[What you will do] Reproduce the rows from the line containing "Task: Dismiss cookie banner with X icon" through the line containing "Looking at the screenshot, I should 9,97.", substituting "arrow" for "chevron" and leaving all else unchanged.

[Material to process]

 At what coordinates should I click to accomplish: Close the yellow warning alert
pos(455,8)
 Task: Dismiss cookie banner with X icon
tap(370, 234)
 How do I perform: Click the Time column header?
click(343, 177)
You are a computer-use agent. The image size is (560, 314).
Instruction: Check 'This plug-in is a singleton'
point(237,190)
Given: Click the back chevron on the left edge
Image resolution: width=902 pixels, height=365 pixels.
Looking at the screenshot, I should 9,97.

...

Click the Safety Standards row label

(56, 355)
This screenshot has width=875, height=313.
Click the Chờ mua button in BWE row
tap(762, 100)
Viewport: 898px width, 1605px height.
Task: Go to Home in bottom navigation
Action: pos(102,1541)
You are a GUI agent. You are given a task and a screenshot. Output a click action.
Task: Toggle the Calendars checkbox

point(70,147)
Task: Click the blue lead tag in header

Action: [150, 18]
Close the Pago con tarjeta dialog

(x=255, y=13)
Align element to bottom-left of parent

* * *

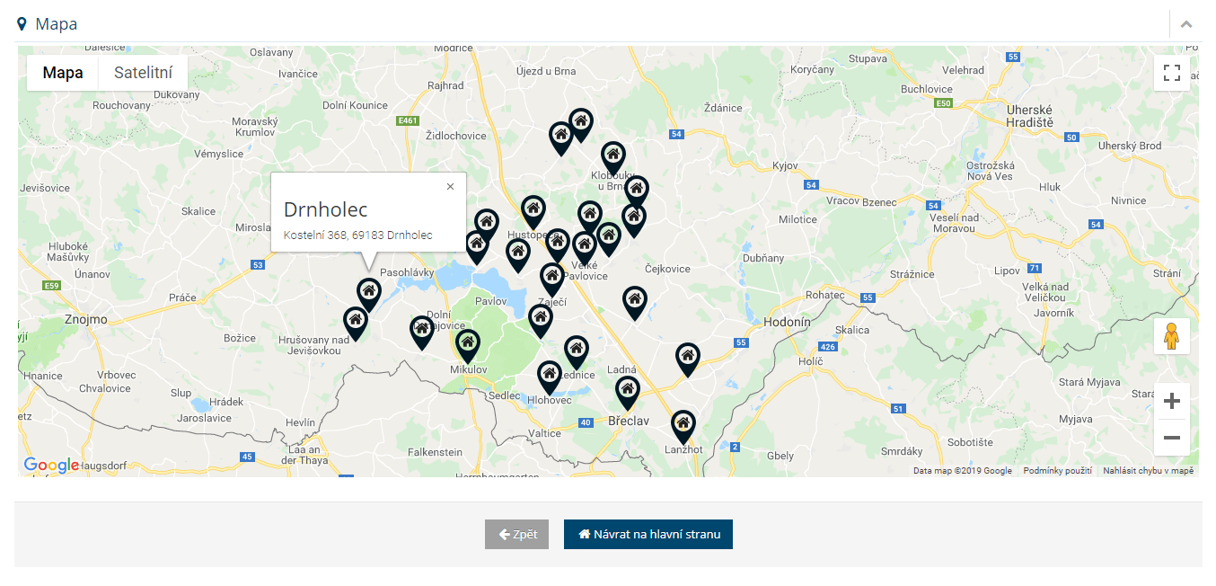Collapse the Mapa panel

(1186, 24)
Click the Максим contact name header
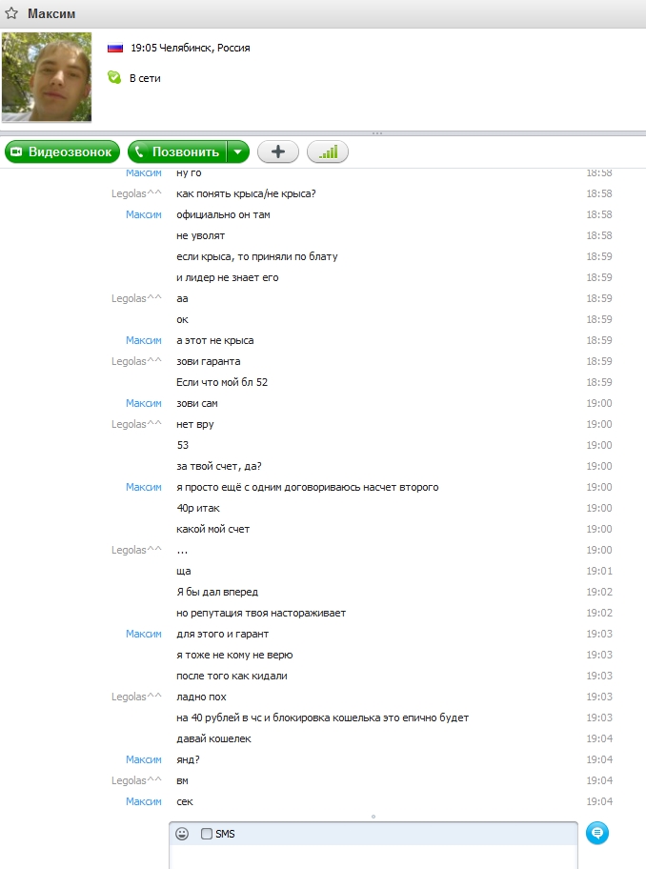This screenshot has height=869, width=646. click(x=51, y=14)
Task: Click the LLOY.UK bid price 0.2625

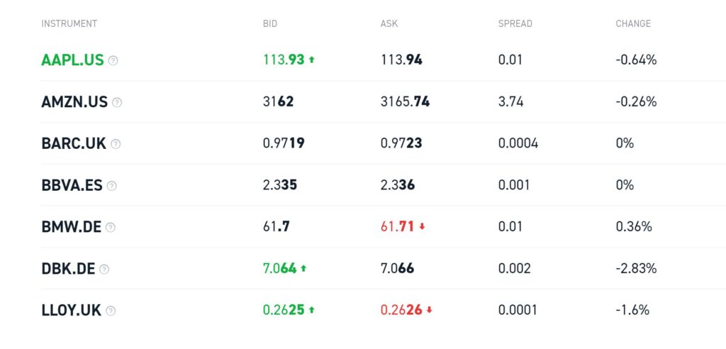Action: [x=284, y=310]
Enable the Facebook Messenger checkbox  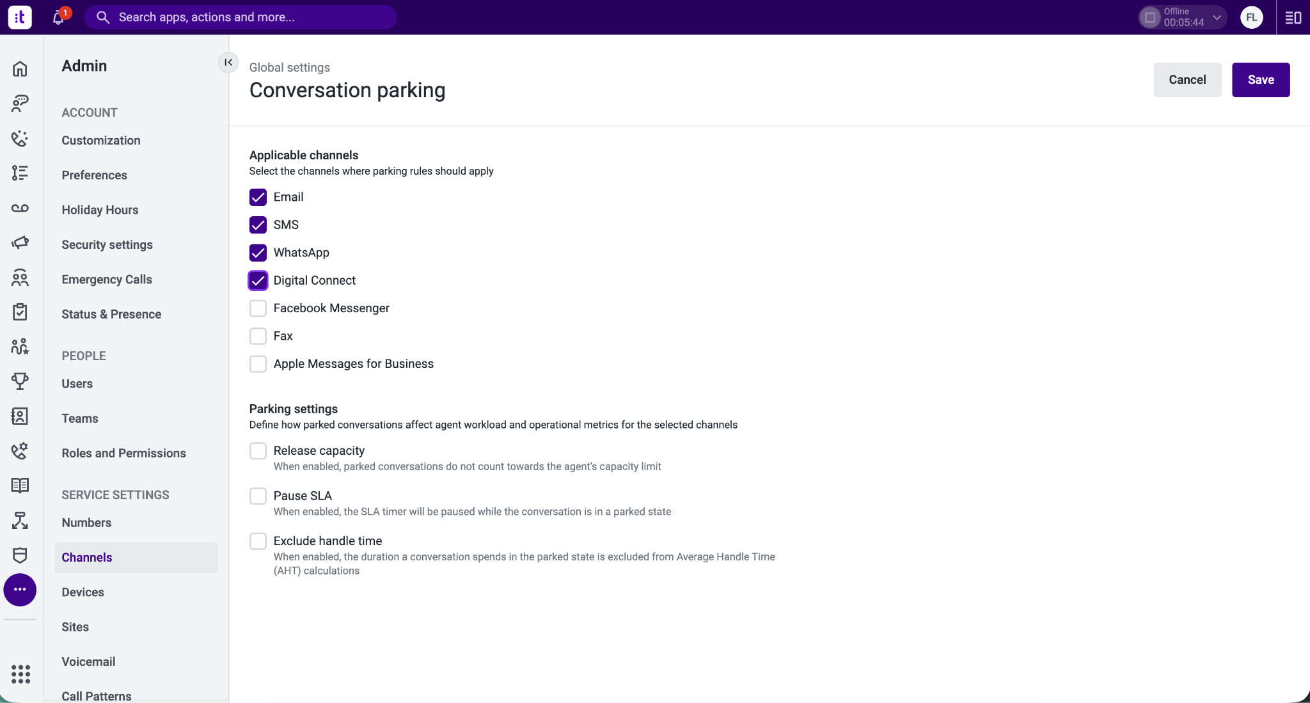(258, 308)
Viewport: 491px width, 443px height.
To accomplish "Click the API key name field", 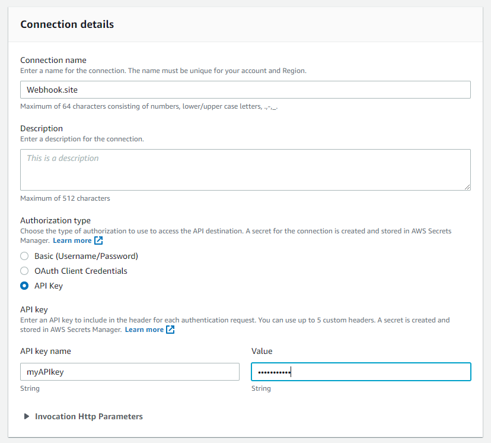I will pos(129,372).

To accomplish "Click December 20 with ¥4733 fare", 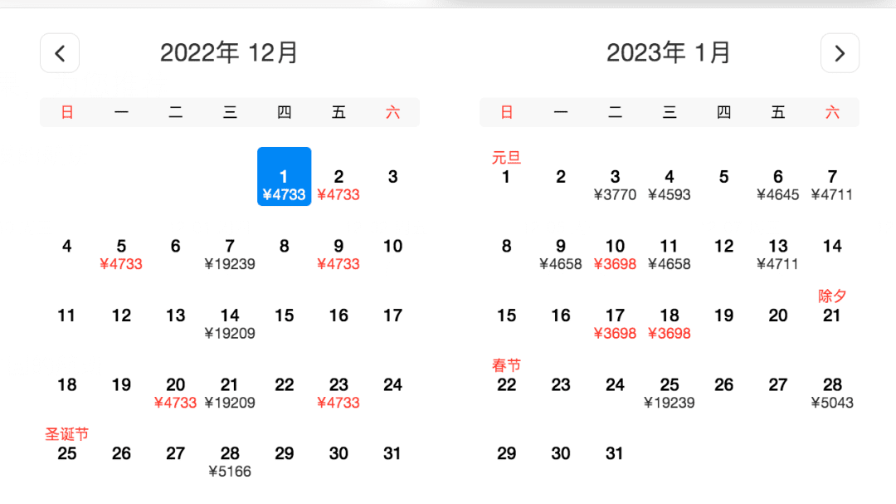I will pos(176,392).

[Output of the exercise]
 Task: Dismiss cookie banner with X icon
tap(370, 234)
 How do I perform: Click the Time column header?
click(343, 177)
You are a computer-use agent. The image size is (560, 314).
Instruction: Check 'This plug-in is a singleton'
point(237,190)
Given: Click the back arrow on the left edge
Image resolution: width=902 pixels, height=365 pixels.
Looking at the screenshot, I should 9,97.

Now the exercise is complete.